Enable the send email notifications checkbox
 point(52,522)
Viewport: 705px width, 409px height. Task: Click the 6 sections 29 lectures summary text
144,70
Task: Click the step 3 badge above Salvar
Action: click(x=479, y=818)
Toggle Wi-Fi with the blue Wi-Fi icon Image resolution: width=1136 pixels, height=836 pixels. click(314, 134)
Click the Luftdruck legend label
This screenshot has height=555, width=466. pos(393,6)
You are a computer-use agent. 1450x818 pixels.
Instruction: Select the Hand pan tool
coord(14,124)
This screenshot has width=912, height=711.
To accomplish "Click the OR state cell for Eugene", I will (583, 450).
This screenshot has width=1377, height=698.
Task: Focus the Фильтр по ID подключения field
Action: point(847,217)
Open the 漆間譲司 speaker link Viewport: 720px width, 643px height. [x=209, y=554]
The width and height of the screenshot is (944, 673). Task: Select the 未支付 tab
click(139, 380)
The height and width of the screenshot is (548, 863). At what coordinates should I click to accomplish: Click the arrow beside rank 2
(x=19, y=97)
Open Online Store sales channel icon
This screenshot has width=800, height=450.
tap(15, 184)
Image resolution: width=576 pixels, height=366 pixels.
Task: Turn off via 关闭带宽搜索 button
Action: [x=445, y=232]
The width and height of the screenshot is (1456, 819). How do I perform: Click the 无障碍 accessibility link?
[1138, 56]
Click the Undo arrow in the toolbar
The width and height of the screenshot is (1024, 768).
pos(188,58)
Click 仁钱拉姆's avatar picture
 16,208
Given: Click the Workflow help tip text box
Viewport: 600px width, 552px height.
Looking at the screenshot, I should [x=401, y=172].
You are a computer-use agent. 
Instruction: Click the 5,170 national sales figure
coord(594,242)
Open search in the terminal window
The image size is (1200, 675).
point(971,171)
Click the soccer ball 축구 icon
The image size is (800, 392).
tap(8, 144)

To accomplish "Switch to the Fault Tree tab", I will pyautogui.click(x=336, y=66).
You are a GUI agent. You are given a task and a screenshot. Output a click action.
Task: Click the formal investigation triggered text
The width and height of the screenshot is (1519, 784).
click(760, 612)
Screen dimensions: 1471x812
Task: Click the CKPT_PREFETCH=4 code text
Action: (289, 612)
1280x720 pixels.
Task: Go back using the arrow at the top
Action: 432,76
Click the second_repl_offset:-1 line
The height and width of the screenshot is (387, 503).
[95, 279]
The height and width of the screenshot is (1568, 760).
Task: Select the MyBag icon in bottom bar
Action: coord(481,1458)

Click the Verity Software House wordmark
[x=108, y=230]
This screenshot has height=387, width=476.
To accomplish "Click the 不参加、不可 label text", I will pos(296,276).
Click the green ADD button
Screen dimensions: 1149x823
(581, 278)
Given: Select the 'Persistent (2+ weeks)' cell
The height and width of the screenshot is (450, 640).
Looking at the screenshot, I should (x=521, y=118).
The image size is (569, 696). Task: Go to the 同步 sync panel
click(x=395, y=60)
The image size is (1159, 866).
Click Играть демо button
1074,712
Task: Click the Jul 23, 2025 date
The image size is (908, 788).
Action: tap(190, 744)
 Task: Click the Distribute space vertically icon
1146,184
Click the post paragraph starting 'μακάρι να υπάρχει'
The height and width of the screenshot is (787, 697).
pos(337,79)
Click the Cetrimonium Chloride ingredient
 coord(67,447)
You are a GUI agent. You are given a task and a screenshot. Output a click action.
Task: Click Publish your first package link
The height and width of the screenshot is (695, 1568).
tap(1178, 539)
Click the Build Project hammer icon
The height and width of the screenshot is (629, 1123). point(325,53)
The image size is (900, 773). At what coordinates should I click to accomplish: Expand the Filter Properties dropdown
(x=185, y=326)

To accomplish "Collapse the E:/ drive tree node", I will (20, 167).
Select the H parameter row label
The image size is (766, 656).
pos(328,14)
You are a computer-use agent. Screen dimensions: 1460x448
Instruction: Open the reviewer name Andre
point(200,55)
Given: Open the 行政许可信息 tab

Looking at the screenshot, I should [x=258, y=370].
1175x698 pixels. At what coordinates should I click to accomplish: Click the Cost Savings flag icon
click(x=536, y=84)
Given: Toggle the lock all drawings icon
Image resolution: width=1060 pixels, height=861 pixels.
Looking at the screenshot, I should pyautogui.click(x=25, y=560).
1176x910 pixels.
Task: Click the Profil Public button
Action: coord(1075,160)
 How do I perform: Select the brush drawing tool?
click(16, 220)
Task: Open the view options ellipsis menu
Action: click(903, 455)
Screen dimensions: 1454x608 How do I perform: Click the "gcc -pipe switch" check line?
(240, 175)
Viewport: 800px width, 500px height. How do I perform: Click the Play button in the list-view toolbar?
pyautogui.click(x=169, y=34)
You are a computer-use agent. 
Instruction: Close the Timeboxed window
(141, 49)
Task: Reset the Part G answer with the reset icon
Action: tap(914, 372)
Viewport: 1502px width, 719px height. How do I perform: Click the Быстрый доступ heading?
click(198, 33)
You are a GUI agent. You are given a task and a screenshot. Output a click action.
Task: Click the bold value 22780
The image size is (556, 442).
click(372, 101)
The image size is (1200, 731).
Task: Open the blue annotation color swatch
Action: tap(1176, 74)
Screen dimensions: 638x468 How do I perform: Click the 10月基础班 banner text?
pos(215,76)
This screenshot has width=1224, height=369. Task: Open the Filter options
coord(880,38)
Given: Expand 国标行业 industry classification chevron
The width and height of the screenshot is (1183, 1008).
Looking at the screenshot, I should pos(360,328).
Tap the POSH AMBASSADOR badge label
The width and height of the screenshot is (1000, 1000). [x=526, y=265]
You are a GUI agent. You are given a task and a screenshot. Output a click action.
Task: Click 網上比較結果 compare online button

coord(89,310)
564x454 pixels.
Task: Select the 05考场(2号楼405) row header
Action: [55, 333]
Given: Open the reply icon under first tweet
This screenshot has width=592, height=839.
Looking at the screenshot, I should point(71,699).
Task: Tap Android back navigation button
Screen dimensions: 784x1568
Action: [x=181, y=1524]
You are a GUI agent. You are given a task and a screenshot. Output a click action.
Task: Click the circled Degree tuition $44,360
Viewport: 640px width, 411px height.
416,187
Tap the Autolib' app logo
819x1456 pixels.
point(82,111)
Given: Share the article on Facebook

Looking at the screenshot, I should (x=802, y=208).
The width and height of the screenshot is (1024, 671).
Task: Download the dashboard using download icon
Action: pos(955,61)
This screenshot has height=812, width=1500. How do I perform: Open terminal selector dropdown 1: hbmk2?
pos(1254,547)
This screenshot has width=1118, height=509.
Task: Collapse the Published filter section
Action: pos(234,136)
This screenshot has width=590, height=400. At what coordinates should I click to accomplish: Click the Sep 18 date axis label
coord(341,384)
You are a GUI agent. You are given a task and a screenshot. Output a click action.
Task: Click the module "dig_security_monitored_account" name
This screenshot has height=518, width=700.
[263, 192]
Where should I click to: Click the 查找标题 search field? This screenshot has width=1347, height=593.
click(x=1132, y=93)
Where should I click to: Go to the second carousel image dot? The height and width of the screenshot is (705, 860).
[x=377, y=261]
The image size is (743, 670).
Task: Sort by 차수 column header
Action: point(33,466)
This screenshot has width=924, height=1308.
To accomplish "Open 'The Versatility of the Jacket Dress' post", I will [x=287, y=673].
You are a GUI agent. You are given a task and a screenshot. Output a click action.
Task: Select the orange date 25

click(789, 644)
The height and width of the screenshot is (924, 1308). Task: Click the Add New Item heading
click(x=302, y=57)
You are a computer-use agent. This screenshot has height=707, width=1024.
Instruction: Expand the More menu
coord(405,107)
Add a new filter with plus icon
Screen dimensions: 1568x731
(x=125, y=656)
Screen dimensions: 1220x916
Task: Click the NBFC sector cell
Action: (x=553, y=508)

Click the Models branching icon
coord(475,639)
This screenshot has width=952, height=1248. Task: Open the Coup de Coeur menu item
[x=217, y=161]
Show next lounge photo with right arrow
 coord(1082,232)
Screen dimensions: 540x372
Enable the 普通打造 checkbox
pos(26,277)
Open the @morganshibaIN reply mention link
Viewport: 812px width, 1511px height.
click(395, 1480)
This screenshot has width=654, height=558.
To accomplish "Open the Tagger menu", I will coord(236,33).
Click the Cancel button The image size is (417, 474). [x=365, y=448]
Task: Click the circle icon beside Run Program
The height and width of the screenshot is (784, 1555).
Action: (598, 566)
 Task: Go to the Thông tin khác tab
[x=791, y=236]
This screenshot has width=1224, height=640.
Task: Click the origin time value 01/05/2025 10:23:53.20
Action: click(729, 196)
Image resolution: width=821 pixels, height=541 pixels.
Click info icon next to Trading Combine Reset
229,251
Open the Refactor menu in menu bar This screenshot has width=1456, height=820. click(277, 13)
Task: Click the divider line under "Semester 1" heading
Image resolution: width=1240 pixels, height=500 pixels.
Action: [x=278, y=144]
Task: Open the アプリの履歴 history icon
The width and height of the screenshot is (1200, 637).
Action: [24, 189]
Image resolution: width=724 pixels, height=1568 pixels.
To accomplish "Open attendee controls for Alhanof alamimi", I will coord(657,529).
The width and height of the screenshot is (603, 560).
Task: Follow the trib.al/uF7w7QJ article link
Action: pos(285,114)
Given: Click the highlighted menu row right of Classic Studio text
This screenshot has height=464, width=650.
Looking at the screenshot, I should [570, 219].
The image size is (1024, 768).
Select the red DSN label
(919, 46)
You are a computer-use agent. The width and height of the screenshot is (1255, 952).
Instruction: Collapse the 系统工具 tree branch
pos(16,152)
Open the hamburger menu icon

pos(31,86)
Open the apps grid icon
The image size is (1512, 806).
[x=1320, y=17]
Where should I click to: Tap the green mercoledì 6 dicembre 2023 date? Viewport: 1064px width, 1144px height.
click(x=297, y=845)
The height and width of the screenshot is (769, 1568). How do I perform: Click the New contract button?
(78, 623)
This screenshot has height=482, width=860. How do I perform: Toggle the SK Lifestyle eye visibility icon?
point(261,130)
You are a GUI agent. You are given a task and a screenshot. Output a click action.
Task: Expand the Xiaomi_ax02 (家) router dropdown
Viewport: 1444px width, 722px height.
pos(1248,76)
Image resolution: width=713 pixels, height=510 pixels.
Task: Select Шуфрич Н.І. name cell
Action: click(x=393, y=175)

▸ **TASK TO COMPLETE**: In the data above, find the line with "This screenshot has width=654, height=558." and the line with "Task: Open the アプリの履歴 history icon". Retype both, plus every line between them, exactly.

▸ **REPLY**:
This screenshot has width=654, height=558.
To accomplish "Open the Tagger menu", I will coord(236,33).
Click the Cancel button The image size is (417, 474). [x=365, y=448]
Task: Click the circle icon beside Run Program
The height and width of the screenshot is (784, 1555).
Action: (598, 566)
 Task: Go to the Thông tin khác tab
[x=791, y=236]
This screenshot has width=1224, height=640.
Task: Click the origin time value 01/05/2025 10:23:53.20
Action: click(729, 196)
Image resolution: width=821 pixels, height=541 pixels.
Click info icon next to Trading Combine Reset
229,251
Open the Refactor menu in menu bar This screenshot has width=1456, height=820. click(277, 13)
Task: Click the divider line under "Semester 1" heading
Image resolution: width=1240 pixels, height=500 pixels.
Action: [x=278, y=144]
Task: Open the アプリの履歴 history icon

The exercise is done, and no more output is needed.